* **Goal of the exercise**:
Repeat only the lines running from the beginning of the material through the line that contains "Ingressos (396, 1015)".

* **The input**:
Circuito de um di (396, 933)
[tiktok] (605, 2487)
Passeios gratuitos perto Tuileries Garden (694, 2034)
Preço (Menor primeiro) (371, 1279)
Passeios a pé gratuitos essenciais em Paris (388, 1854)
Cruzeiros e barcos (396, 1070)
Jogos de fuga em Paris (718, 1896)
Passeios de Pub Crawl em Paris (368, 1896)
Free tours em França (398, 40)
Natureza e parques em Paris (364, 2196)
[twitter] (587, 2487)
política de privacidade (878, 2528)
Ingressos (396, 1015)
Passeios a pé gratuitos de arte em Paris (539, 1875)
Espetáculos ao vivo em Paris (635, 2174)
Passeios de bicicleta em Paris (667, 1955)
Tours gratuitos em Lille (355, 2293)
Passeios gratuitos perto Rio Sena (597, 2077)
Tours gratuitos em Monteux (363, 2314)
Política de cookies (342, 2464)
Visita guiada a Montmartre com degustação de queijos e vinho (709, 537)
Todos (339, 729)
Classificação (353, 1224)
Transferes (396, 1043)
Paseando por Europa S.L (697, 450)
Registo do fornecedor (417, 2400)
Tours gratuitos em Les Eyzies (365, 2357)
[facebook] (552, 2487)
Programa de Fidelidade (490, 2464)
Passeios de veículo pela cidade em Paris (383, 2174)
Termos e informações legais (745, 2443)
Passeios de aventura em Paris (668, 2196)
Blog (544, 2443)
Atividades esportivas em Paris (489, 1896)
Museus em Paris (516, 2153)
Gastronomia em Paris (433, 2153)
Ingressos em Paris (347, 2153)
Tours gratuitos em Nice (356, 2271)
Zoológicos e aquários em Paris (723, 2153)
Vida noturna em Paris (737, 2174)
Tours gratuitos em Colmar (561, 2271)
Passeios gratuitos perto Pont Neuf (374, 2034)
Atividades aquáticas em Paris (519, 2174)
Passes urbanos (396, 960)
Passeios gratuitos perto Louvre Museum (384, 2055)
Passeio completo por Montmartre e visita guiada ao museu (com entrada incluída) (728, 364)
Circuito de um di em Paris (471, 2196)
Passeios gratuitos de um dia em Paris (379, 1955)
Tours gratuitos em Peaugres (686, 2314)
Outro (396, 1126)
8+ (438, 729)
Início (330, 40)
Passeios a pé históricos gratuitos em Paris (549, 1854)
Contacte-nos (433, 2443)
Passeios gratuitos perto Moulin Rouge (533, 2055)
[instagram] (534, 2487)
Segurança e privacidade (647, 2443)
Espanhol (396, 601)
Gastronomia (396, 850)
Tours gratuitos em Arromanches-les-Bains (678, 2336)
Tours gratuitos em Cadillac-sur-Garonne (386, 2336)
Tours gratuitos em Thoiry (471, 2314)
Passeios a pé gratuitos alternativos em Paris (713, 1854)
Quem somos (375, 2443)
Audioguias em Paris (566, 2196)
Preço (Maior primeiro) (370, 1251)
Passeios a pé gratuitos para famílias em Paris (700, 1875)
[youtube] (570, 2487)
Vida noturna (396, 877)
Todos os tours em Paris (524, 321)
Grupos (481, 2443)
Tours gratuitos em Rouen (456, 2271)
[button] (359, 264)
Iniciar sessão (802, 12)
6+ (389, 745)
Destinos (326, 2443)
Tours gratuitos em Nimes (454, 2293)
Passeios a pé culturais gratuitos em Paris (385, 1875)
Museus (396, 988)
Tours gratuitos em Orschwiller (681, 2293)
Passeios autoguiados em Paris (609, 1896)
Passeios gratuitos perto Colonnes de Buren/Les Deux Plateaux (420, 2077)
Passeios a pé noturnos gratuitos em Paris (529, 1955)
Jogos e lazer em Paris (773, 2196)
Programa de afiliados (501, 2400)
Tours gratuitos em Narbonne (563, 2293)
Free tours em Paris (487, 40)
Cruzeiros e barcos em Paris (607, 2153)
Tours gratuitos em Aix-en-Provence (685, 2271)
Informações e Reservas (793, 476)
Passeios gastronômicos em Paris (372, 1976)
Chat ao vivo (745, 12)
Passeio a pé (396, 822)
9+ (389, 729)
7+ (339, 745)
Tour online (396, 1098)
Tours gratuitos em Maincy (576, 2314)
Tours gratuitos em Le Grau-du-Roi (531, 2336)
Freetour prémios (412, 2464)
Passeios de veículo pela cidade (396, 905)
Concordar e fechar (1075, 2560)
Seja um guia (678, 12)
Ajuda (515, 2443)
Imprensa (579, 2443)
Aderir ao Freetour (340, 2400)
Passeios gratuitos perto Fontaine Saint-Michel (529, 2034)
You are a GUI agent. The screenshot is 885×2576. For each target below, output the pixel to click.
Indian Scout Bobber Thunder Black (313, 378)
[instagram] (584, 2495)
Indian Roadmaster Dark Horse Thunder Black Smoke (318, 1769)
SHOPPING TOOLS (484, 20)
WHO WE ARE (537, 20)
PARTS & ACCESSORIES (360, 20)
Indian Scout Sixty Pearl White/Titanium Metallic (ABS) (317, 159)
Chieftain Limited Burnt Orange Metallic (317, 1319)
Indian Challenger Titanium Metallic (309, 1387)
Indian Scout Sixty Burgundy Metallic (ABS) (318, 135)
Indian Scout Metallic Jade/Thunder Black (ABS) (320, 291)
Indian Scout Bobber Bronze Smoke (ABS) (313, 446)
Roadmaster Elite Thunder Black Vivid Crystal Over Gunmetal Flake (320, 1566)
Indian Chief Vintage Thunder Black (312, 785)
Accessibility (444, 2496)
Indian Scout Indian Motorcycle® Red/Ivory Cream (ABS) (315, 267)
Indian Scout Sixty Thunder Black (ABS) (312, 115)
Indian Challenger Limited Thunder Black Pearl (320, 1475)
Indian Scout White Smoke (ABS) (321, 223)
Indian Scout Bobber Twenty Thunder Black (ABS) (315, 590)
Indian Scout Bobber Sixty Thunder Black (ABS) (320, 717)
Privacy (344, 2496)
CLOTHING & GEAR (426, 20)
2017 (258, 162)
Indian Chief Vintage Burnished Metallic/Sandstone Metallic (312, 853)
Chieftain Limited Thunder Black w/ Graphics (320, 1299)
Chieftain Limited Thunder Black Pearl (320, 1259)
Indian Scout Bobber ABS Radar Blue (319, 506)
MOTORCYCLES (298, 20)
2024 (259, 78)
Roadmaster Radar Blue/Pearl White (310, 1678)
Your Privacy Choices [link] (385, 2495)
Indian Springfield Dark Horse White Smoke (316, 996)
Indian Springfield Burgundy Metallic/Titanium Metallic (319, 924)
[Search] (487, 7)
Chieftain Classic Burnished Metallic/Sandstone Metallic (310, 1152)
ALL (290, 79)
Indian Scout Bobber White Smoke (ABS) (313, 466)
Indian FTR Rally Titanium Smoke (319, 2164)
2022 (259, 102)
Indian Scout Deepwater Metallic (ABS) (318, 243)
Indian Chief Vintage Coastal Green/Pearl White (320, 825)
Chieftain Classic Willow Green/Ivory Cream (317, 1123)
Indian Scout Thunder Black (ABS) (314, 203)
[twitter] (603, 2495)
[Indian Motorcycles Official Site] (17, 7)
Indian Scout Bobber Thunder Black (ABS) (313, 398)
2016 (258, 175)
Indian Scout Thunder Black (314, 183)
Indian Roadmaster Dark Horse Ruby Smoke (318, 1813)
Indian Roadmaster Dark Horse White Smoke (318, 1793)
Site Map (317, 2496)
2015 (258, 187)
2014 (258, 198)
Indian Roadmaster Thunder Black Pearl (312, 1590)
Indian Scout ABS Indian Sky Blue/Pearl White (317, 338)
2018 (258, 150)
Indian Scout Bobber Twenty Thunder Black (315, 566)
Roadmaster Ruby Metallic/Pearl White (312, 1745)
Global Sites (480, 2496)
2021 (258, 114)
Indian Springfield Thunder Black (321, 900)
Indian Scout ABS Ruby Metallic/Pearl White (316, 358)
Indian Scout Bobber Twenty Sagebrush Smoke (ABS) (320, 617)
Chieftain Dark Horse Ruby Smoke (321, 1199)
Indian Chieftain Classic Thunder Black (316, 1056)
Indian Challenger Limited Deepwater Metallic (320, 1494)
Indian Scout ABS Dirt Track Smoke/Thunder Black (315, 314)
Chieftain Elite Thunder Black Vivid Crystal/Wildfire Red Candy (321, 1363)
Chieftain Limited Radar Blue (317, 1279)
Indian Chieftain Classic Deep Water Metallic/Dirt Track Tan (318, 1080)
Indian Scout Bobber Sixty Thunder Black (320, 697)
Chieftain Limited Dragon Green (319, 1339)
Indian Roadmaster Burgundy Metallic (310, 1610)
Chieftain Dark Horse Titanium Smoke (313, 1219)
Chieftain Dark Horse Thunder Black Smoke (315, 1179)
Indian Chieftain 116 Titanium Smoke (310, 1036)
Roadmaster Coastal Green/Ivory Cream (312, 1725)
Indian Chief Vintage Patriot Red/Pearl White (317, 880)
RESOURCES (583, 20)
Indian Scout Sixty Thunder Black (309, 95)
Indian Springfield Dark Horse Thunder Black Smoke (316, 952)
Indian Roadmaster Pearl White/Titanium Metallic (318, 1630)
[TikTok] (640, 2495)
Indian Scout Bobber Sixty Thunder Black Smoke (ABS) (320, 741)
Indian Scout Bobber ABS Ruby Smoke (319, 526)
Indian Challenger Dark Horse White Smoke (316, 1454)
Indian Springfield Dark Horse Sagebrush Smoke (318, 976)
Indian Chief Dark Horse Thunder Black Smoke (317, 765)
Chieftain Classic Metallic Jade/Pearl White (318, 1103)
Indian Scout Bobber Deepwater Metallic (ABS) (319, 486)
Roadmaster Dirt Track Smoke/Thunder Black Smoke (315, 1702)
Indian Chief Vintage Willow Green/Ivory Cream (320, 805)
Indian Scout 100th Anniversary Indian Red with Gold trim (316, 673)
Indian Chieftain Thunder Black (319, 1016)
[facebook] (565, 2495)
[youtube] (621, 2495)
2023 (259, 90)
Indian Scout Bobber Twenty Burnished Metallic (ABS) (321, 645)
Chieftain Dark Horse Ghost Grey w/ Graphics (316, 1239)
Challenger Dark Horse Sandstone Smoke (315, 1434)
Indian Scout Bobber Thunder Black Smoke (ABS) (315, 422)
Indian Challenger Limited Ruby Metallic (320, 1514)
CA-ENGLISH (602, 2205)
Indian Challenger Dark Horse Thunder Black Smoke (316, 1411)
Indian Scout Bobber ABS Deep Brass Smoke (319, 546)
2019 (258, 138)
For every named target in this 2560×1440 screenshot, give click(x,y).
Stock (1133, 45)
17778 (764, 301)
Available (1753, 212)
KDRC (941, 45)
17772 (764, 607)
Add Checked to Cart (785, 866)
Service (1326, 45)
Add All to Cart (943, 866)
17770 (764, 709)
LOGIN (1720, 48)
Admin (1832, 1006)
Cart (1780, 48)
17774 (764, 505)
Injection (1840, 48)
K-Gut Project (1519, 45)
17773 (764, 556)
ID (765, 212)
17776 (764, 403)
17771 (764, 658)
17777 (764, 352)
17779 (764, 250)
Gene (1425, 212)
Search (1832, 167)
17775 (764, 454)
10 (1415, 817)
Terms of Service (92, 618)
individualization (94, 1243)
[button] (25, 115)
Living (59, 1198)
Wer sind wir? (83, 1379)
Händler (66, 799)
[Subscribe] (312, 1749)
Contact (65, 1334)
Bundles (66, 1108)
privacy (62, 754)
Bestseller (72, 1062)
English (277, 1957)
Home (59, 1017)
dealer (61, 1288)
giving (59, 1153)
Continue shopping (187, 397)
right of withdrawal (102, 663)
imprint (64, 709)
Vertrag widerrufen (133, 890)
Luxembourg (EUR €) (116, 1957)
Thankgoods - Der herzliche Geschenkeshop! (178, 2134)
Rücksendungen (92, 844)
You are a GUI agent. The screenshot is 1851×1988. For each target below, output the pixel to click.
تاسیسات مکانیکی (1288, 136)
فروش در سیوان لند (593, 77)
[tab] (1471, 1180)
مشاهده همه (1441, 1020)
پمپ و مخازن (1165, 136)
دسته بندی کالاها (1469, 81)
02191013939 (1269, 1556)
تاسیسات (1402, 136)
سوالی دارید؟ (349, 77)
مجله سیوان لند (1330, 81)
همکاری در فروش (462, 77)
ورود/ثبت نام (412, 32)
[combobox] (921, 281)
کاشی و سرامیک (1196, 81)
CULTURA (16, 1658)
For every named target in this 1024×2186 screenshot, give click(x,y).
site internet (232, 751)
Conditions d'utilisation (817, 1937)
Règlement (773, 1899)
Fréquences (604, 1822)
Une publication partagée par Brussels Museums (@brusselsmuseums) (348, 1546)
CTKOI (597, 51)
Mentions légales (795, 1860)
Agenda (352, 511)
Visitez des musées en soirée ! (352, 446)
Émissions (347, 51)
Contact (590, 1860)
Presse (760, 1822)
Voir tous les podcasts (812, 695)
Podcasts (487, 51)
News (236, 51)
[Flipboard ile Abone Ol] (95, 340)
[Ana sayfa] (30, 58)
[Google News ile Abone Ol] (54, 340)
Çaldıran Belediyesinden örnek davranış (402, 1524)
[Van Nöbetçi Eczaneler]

* **Answer for this exercise**:
Circuito de um di (396, 933)
[tiktok] (605, 2487)
Passeios gratuitos perto Tuileries Garden (694, 2034)
Preço (Menor primeiro) (371, 1279)
Passeios a pé gratuitos essenciais em Paris (388, 1854)
Cruzeiros e barcos (396, 1070)
Jogos de fuga em Paris (718, 1896)
Passeios de Pub Crawl em Paris (368, 1896)
Free tours em França (398, 40)
Natureza e parques em Paris (364, 2196)
[twitter] (587, 2487)
política de privacidade (878, 2528)
Ingressos (396, 1015)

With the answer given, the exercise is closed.